まず「生きることは、面倒臭いことだと思いすぎている」というのは現代に生きる人たちの特徴と言えるかもしれません。
生きることは本来、大変で時間がかかることです。
しかし、一旦すべてを効率化し、便利にしてしまったことで本来の「当たり前(生活を維持するのは時間がかかることであるという事実)」が「非常に面倒なこと」になっていることが、ストレスや変化を受け入れられないことの一因になっていそうです。

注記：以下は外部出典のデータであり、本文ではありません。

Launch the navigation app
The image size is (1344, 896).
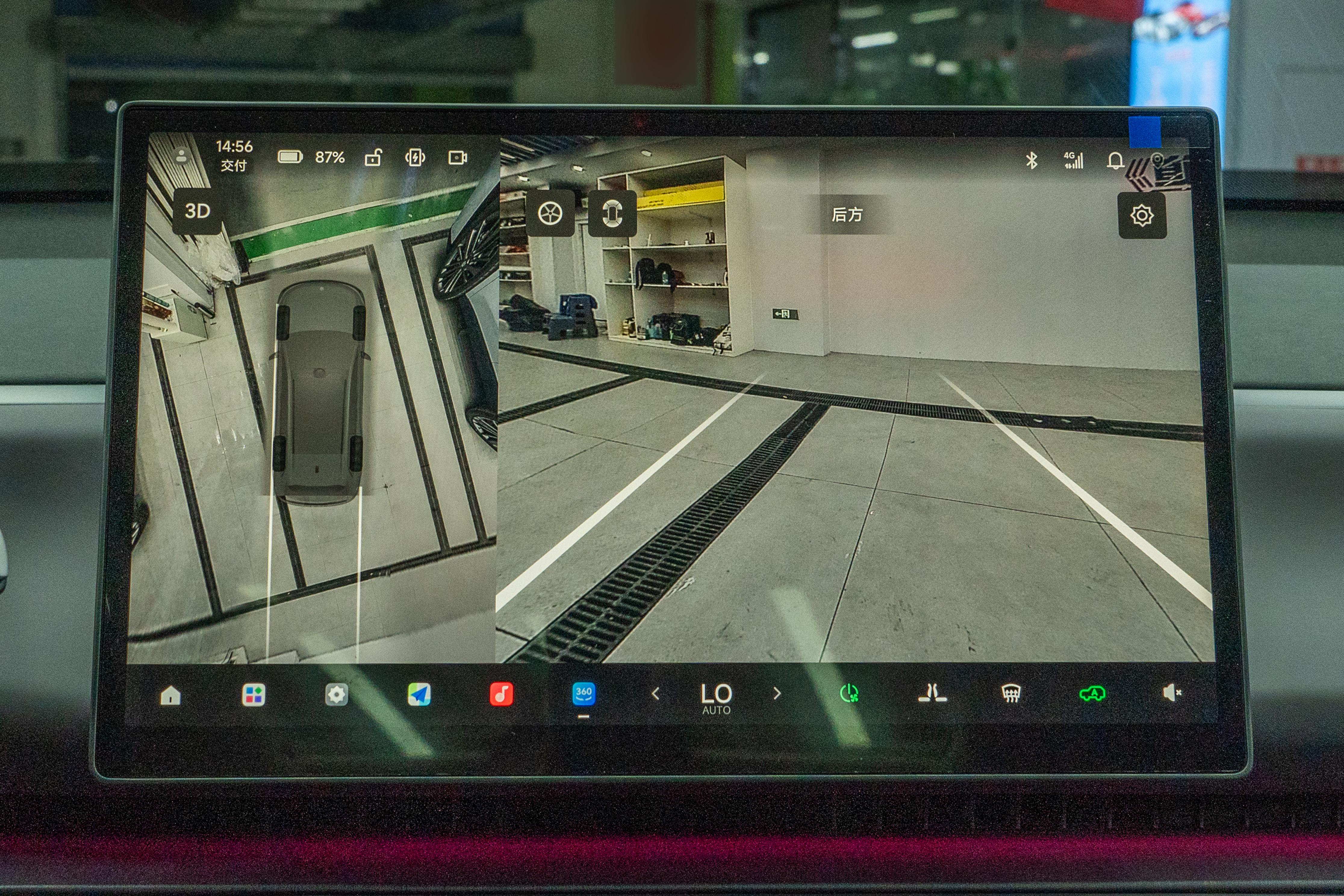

便利が当たり前になると、便利な生活を前提として予定を組んだり、仕事や遊びを詰め込んだりするので、楠クリーン村の生活スタイルを知ったとしても、自分自身の生活を変えるということは非常に困難ですよね。本来、生きることはとても大変なことです。
それが当たり前で、今はとても便利にスピーディに片付くことが多いという事実を、一度理解するところから始めてみるのがよいかもしれません。
その便利さやスピーディさを「当たり前」に求めるようになり、それを維持管理するために、より環境負荷が増しています。
他にも失っているものがあるような気がしてなりません。

例えば、私が小学生の頃インターネットは出始めで、電話を使っているとつかえなかったり、送ったメールがいつまでも相手に届かなかったり、パソコンそのものがしょっちゅう固まったり。「そんなもの」だと思っていました。ところが20年後、高速インターネットは当たり前、パソコンが固まるなんてイライラ、即時に反応が返ってこないとおかしい…。
この環境の変化により、効率的でスピーディな動作を維持管理するための技術が発達したのは素晴らしいことです。
私自身もその恩恵を受けています。

一方、そのために様々な資源が使われていることは無視できませんし、人々の「こうでなくては困る」がどんどん増えているように感じます。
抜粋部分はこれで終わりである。